Advice for dealing with "tab Hell" in your browser.  - theotown

So, I&#x27;ve got like 50 tabs open in 4 windows in Chrome. It&#x27;s become a standard thing for me. How do I manage this better? I&#x27;m going down the path to the dark side here. Kinda sucks. First world problems at their pinnacle!
======
stoolio
Get OneTab
[https://chrome.google.com/webstore/detail/onetab/chphlpgkkbo...](https://chrome.google.com/webstore/detail/onetab/chphlpgkkbolifaimnlloiipkdnihall)

You click a button and it saves a list of your open tabs. You can sort and
organize your tab list(s) and even prevent it from storing dupes.

It is basically a glorified bookmarking solution.

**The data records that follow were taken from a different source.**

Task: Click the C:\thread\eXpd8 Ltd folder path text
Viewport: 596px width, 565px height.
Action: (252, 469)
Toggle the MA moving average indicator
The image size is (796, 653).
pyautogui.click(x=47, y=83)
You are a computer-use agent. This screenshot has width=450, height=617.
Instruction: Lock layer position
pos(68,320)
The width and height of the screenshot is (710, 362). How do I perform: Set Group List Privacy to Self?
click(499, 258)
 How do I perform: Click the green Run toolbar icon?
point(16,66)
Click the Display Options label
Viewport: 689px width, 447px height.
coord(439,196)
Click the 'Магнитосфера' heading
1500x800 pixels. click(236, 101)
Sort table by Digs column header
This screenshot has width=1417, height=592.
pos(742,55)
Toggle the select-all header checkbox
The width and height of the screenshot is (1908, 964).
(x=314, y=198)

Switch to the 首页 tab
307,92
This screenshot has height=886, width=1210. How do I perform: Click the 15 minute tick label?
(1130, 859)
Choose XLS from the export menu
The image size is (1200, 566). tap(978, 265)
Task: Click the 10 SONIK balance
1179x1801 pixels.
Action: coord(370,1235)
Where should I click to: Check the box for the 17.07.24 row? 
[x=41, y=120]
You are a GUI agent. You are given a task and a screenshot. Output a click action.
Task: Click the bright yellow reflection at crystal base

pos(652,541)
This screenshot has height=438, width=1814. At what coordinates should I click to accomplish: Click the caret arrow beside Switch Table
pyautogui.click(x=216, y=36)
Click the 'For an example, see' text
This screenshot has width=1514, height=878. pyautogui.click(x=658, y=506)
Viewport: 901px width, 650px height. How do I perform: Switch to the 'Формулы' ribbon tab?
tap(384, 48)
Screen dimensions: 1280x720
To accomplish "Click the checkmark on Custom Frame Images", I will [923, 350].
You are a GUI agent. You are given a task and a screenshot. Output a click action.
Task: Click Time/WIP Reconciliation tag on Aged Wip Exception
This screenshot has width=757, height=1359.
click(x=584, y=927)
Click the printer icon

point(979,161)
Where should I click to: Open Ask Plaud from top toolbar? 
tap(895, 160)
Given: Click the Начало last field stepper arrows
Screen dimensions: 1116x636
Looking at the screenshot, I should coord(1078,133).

Just try it for a few days. When things get out of hand, click the button.
Boom, no more tabs. You will be surprised how often you go back to read those
tabs you _needed_ (for me, almost never). You can go and search when you
remember a month later about that one site about that thing (via ctrl-f
broswer search on the onetab tab).

Some have complained that no "tab history" is stored, but for me, I don't need
any of that. I just need to know that my tabs are saved so I can feel safe
closing them. I have a problem...

OneTab gives me one button to click that gives me peace of mind, and more
memory. I even use it for most of my bookmarking needs, since it is so
flexible.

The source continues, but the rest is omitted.